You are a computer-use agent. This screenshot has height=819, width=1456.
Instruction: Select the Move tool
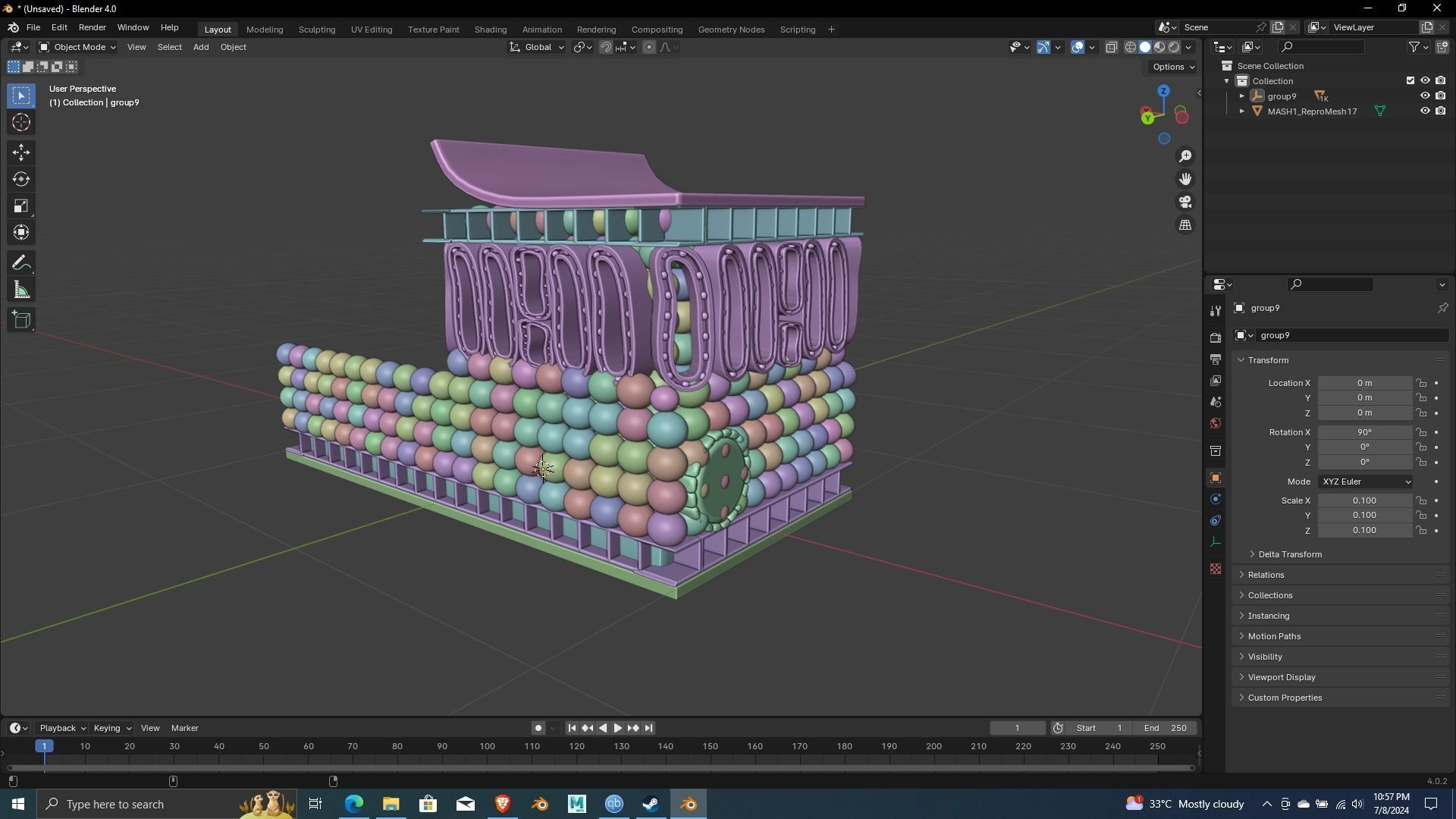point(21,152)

________

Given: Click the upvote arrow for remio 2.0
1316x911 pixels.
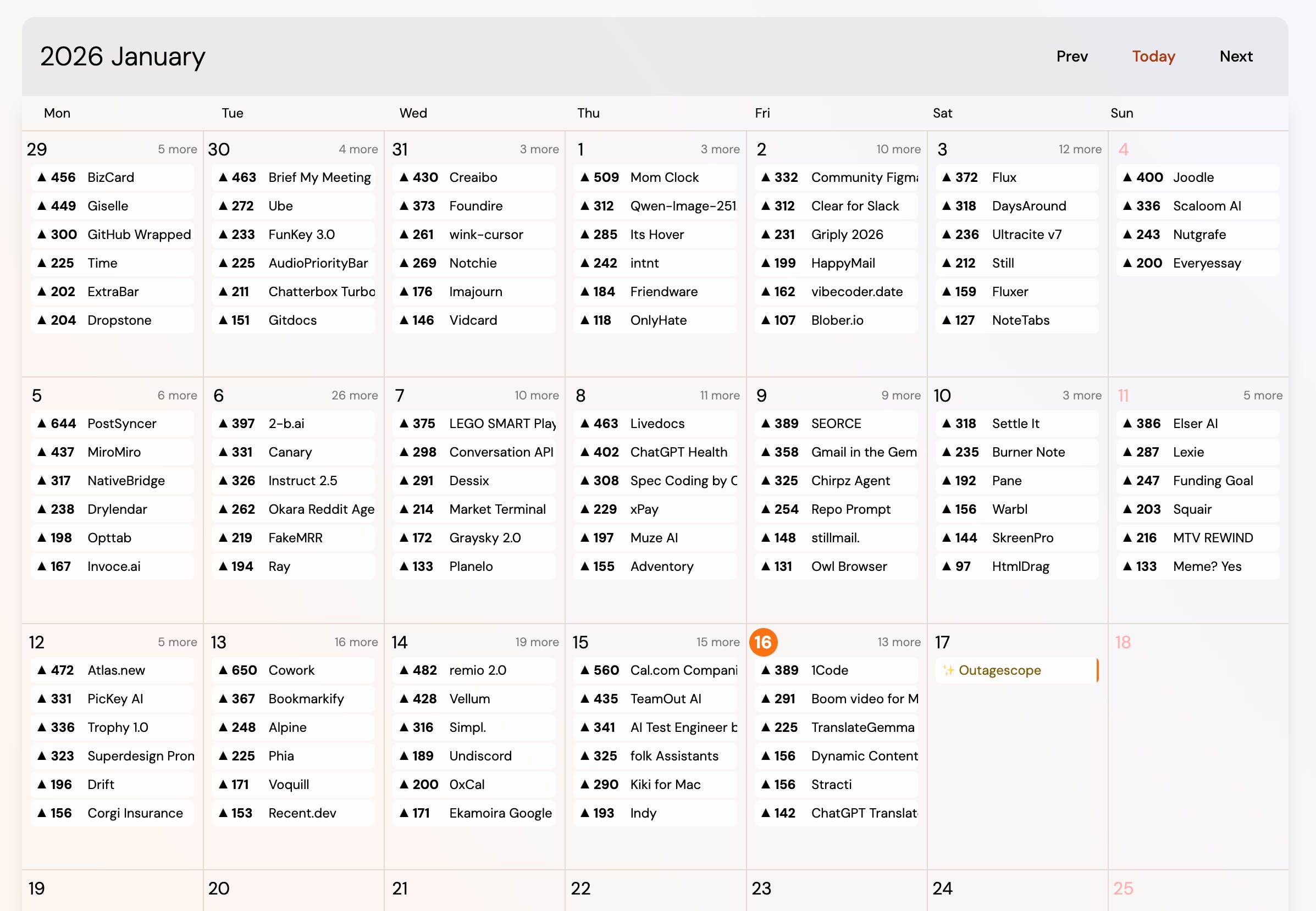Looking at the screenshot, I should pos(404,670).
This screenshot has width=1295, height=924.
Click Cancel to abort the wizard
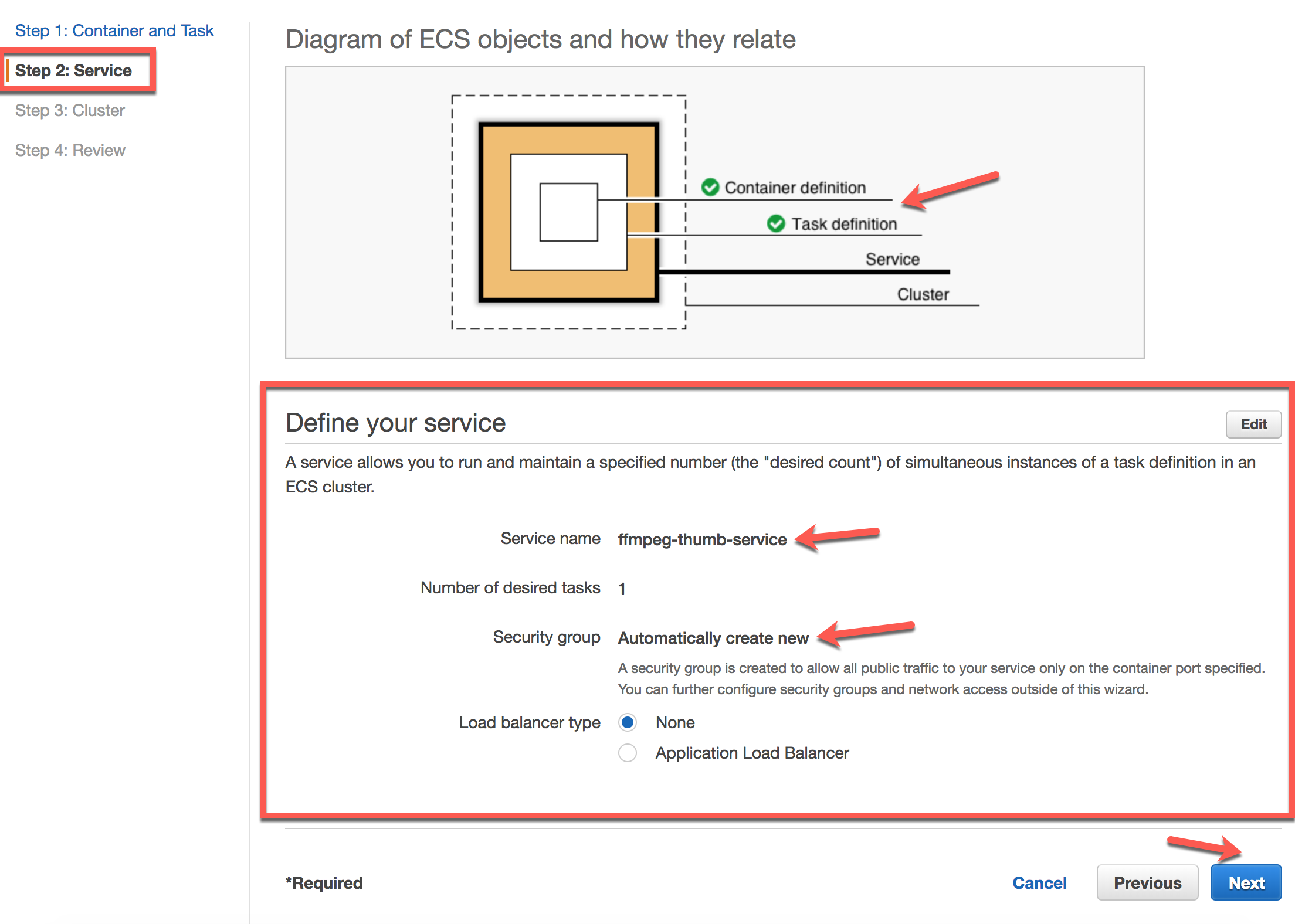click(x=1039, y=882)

________

> _Your objective_
Locate the word "width" in the entries, and copy every line where it is found.

> _Answer section_
You are a computer-use agent. This screenshot has height=819, width=1456.
This screenshot has width=1295, height=924.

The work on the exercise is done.